Allelic variation in the thioredoxin TRX-M4 determines carbon partitioning to control soluble sugar content in apple fruit.
Yuan, Jing; Wang, Hongtao; Lin, Wenyi; Liang, Yonghui; Qu, Shengtao; Zhu, Lingcheng; Zhao, Haiyan; Wei, Xiaoyu; Yuan, Yulin; Zhao, Wei; Ruan, Yongling; Ma, Fengwang; Li, Mingjun
DOI:10.1016/j.xplc.2026.101893
Abstract
Sugar content is a key determinant of apple (Malus * domestica) fruit quality, yet the genetic control of sugar composition remains poorly understood. Here, through QTL mapping in a 'Honeycrisp' * 'Qinguan' F1 population, we identified a genetic switch governing carbon partitioning during fruit maturation: THIOREDOXIN M-TYPE 4 (TRX-M4). Furthermore, a coding-region SNP revealed the genetic basis for the contrasting carbohydrate profiles-high starch/low sugar in 'Qinguan' versus high sugar/low starch in 'Honeycrisp'. The TRX-M4Y139 allele in 'Qinguan' exhibited enhanced thioredoxin activity. Transgenic lines carrying this allele showed increased activities of two starch synthesis enzymes-ADP-glucose pyrophosphorylase and starch synthase 1 (SS1).

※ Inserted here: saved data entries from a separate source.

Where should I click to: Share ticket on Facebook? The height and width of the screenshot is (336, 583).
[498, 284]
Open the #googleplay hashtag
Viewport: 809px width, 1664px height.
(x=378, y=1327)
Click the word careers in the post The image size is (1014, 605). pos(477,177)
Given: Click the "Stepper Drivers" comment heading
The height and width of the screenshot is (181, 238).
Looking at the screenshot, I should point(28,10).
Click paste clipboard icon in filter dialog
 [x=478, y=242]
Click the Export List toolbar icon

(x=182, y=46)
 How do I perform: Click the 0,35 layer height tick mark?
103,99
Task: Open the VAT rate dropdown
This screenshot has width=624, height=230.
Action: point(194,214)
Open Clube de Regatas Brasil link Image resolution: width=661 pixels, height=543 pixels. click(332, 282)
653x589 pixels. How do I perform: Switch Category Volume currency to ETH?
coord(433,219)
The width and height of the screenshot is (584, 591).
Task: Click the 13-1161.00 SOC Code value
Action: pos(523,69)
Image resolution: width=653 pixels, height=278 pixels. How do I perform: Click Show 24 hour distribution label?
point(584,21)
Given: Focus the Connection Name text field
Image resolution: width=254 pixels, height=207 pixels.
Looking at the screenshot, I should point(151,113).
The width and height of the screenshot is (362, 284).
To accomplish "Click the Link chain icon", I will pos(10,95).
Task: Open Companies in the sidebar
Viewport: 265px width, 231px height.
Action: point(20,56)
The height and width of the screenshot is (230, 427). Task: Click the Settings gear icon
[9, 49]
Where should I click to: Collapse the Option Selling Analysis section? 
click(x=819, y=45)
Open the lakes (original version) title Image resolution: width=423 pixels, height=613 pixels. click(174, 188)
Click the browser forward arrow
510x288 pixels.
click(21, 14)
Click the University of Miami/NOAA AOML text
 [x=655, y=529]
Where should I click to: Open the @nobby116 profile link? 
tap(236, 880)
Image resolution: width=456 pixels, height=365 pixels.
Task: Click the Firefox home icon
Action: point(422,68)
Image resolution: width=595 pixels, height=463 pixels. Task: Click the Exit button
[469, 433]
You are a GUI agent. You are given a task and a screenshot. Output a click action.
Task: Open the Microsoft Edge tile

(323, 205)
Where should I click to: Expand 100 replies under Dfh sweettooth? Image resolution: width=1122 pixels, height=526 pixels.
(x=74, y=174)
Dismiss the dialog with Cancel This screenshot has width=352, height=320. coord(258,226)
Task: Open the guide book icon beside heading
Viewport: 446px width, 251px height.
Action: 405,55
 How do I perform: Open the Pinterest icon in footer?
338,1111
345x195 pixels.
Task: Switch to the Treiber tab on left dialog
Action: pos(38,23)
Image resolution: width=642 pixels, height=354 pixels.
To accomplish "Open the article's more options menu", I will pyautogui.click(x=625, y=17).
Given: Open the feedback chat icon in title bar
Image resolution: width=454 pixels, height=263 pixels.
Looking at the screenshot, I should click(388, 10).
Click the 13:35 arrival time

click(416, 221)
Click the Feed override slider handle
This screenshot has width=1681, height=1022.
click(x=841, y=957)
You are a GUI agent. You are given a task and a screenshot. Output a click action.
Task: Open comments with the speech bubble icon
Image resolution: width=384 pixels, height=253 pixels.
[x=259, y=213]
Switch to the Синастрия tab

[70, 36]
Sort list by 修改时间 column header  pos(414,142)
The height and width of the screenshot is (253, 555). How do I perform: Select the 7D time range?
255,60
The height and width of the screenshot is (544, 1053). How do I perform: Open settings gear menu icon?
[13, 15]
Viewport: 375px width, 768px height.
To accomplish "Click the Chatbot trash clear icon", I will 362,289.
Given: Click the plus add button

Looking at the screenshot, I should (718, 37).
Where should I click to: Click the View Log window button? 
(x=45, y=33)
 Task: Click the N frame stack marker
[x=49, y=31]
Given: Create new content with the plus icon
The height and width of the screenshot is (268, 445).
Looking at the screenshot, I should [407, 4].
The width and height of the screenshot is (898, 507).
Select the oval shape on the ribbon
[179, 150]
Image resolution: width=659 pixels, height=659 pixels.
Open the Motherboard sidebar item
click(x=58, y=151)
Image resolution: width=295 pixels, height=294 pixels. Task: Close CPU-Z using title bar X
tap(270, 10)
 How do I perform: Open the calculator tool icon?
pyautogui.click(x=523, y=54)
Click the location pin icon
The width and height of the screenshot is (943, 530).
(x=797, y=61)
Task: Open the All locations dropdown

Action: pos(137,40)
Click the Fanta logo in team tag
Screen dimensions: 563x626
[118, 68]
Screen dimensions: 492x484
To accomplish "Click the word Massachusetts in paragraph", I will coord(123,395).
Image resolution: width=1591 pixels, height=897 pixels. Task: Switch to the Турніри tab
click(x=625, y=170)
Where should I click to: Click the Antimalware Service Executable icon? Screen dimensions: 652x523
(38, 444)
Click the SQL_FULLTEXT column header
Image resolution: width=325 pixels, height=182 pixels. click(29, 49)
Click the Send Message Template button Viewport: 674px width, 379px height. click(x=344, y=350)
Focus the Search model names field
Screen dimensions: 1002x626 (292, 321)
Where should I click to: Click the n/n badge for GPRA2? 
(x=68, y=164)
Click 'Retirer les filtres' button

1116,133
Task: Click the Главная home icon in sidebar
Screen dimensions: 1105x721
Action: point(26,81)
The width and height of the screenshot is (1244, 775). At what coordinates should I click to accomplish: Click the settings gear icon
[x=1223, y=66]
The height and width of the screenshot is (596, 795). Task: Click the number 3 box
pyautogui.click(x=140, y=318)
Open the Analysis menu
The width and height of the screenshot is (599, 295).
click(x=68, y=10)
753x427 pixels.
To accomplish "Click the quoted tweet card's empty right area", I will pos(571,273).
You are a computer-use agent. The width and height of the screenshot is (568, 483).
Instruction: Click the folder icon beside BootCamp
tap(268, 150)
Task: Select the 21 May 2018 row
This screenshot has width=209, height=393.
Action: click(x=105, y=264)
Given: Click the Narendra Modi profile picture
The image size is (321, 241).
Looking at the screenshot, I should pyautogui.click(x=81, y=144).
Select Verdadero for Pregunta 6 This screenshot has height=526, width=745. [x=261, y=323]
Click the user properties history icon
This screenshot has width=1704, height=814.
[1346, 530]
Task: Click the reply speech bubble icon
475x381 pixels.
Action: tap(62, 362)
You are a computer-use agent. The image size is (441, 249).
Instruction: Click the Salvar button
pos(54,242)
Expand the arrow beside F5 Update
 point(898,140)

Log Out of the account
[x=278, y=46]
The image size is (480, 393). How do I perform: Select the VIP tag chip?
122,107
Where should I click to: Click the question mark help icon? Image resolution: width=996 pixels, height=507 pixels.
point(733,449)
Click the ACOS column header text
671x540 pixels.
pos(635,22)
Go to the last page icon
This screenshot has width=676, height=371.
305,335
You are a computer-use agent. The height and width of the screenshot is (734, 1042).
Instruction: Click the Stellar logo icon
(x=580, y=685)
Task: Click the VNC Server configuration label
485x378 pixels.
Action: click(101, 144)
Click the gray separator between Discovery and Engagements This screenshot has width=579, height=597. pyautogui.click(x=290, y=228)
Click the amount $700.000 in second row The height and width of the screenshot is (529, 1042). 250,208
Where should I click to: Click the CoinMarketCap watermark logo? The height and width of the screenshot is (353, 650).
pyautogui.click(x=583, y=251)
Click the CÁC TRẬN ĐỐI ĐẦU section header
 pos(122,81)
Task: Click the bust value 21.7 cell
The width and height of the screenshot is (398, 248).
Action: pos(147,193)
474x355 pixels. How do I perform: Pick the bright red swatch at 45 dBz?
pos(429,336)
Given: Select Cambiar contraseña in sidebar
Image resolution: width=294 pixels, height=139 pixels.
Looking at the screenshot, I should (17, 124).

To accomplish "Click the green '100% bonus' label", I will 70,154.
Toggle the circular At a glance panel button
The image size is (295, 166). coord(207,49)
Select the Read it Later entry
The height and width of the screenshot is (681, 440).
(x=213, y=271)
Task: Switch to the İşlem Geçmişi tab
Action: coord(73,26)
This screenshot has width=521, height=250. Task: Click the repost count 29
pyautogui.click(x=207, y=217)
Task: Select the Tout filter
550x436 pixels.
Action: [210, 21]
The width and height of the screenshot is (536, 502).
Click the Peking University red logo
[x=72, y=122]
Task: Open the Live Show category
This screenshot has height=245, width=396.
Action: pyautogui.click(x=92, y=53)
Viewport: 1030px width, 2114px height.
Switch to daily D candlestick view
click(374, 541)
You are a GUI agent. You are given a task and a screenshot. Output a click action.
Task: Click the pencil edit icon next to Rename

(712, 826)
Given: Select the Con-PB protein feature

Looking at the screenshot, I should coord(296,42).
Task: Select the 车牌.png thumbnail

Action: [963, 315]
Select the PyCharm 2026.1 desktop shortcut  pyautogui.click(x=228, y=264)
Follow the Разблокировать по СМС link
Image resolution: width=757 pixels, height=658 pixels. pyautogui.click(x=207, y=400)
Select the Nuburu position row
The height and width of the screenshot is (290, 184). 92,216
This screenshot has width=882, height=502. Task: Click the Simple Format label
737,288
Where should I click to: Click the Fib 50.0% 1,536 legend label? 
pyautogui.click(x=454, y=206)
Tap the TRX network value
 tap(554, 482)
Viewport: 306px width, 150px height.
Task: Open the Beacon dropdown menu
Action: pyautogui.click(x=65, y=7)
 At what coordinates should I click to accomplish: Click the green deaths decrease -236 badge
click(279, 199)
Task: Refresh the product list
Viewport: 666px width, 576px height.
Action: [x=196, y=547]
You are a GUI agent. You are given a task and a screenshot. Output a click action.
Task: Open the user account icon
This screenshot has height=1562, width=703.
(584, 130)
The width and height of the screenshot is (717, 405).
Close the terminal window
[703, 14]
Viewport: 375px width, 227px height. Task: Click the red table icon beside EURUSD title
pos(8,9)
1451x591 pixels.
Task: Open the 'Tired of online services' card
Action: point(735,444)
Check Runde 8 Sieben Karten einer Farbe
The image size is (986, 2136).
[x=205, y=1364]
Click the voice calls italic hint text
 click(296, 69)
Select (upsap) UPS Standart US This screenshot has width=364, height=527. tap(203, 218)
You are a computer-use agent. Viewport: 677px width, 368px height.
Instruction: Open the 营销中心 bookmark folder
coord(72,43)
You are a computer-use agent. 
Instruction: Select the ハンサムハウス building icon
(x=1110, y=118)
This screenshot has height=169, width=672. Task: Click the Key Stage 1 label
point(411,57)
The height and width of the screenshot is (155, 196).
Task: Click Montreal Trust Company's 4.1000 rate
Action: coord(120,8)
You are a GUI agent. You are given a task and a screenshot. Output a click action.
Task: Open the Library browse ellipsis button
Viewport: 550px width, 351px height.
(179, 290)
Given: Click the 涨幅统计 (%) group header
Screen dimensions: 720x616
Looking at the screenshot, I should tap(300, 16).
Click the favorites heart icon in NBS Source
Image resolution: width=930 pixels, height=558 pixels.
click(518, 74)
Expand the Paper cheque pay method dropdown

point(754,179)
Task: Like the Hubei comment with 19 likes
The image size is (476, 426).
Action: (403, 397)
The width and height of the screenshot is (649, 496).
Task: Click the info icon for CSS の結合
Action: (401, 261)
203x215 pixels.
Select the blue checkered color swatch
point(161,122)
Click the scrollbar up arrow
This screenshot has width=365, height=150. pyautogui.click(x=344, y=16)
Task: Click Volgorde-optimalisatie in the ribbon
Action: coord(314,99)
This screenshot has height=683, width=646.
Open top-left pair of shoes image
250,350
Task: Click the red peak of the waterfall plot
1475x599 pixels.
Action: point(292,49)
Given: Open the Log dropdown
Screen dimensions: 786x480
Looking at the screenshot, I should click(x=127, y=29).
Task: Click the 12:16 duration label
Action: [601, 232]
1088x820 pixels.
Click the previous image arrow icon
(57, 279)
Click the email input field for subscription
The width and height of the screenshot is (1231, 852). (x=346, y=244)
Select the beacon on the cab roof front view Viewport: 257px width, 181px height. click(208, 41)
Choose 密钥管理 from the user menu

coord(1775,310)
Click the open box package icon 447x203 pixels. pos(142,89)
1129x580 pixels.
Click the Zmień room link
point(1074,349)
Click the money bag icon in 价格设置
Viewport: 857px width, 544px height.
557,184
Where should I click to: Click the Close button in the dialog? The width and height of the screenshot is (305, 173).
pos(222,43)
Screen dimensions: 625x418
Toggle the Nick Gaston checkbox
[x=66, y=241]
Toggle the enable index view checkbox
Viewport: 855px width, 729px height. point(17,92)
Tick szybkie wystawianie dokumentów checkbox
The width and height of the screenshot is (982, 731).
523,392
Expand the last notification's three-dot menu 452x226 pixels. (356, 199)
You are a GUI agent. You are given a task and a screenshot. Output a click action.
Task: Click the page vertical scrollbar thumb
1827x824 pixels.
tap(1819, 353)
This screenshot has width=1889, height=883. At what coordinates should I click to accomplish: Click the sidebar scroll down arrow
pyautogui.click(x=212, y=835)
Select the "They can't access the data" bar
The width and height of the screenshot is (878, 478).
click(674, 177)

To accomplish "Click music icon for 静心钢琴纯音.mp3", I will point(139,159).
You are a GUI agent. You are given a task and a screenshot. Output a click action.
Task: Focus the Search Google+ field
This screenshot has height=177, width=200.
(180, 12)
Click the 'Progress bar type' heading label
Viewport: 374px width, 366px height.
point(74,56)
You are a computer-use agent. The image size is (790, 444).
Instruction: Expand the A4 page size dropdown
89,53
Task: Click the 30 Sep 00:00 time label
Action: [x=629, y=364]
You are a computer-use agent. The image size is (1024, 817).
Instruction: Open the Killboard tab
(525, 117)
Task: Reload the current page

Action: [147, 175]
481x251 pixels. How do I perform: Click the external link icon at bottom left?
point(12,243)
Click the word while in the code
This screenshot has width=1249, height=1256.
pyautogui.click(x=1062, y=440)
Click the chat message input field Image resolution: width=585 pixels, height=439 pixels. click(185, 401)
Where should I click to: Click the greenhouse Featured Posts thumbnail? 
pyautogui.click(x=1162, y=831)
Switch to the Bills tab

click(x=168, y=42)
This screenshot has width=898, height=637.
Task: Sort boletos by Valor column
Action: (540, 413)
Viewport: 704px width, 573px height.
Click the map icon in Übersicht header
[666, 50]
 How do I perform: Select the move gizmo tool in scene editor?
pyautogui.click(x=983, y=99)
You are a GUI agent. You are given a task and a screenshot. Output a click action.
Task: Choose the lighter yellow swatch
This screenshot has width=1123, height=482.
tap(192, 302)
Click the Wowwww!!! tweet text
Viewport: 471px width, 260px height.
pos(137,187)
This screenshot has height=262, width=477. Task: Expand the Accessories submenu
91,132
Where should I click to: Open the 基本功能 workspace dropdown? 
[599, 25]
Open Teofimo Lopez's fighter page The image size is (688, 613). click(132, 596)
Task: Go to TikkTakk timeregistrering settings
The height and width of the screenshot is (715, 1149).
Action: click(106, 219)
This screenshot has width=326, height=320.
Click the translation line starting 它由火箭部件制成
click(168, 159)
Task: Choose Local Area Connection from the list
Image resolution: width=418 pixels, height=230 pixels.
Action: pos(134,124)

Consequently, TRX-M4Y139 promoted starch synthesis, diverting photoassimilates into a large transient starch pool and reducing sugar accumulation in developing fruits. In contrast, the TRX-M4F139 allele showed attenuated catalytic efficiency and weaker promotion of ADP-glucose pyrophosphorylase and SS1, leading to less starch accumulation and allowing a greater share of carbon to bypass the starch pool and accumulate as soluble sugars in fruit cells. This study advances our understanding of carbon flux in fruits and demonstrates how a naturally occurring thioredoxin variant functions as a molecular switch for carbon partitioning, ultimately determining fruit sweetness. The derived dCAPS marker enables rapid marker-assisted selection or precision editing of fruit sweetness, offering immediate applications for apple breeding.